▶ What you will do
Please update the lines below so that "At what coordinates should I click to accomplish" becomes "Which point should I click to complete" in every place it occurs. Leave everything else unchanged.

* Start Dataset rows *

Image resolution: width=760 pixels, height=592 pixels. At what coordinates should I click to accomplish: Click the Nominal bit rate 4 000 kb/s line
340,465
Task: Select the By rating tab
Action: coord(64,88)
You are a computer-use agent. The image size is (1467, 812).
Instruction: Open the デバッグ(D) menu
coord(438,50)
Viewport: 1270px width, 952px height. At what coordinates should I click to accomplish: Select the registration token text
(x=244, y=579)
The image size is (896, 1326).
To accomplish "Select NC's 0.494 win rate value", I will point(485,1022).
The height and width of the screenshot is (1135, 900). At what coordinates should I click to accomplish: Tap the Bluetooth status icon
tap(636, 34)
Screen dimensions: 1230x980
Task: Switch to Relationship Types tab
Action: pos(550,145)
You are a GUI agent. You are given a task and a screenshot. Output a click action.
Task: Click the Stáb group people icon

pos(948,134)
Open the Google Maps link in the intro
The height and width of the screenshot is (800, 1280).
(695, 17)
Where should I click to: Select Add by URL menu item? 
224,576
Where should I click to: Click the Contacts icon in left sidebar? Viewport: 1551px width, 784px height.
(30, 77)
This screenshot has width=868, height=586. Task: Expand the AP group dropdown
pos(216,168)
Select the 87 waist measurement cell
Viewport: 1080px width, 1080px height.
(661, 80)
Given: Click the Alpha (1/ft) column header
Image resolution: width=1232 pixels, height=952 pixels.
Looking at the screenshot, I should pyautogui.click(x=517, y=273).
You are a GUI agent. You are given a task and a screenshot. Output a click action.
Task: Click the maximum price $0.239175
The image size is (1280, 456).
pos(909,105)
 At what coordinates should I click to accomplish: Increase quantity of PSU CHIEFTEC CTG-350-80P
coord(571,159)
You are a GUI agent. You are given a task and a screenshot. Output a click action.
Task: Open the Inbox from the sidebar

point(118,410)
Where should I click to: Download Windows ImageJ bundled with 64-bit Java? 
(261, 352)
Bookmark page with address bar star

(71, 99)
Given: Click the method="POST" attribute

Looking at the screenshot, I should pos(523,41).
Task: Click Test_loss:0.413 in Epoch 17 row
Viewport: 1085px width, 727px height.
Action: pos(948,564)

* End Dataset rows *

▶ Reply to the task
Image resolution: width=760 pixels, height=592 pixels. Which point should I click to complete: Click the Nominal bit rate 4 000 kb/s line
340,465
Task: Select the By rating tab
Action: coord(64,88)
You are a computer-use agent. The image size is (1467, 812).
Instruction: Open the デバッグ(D) menu
coord(438,50)
Viewport: 1270px width, 952px height. Which point should I click to complete: Select the registration token text
(x=244, y=579)
The image size is (896, 1326).
To accomplish "Select NC's 0.494 win rate value", I will point(485,1022).
The height and width of the screenshot is (1135, 900). Which point should I click to complete: Tap the Bluetooth status icon
tap(636, 34)
Screen dimensions: 1230x980
Task: Switch to Relationship Types tab
Action: pos(550,145)
You are a GUI agent. You are given a task and a screenshot. Output a click action.
Task: Click the Stáb group people icon

pos(948,134)
Open the Google Maps link in the intro
The height and width of the screenshot is (800, 1280).
(695, 17)
Where should I click to: Select Add by URL menu item? 
224,576
Where should I click to: Click the Contacts icon in left sidebar? Viewport: 1551px width, 784px height.
(30, 77)
This screenshot has width=868, height=586. Task: Expand the AP group dropdown
pos(216,168)
Select the 87 waist measurement cell
Viewport: 1080px width, 1080px height.
(661, 80)
Given: Click the Alpha (1/ft) column header
Image resolution: width=1232 pixels, height=952 pixels.
Looking at the screenshot, I should pyautogui.click(x=517, y=273).
You are a GUI agent. You are given a task and a screenshot. Output a click action.
Task: Click the maximum price $0.239175
The image size is (1280, 456).
pos(909,105)
 Which point should I click to complete: Increase quantity of PSU CHIEFTEC CTG-350-80P
coord(571,159)
You are a GUI agent. You are given a task and a screenshot. Output a click action.
Task: Open the Inbox from the sidebar

point(118,410)
Where should I click to: Download Windows ImageJ bundled with 64-bit Java? 
(261, 352)
Bookmark page with address bar star

(71, 99)
Given: Click the method="POST" attribute

Looking at the screenshot, I should pos(523,41).
Task: Click Test_loss:0.413 in Epoch 17 row
Viewport: 1085px width, 727px height.
Action: pos(948,564)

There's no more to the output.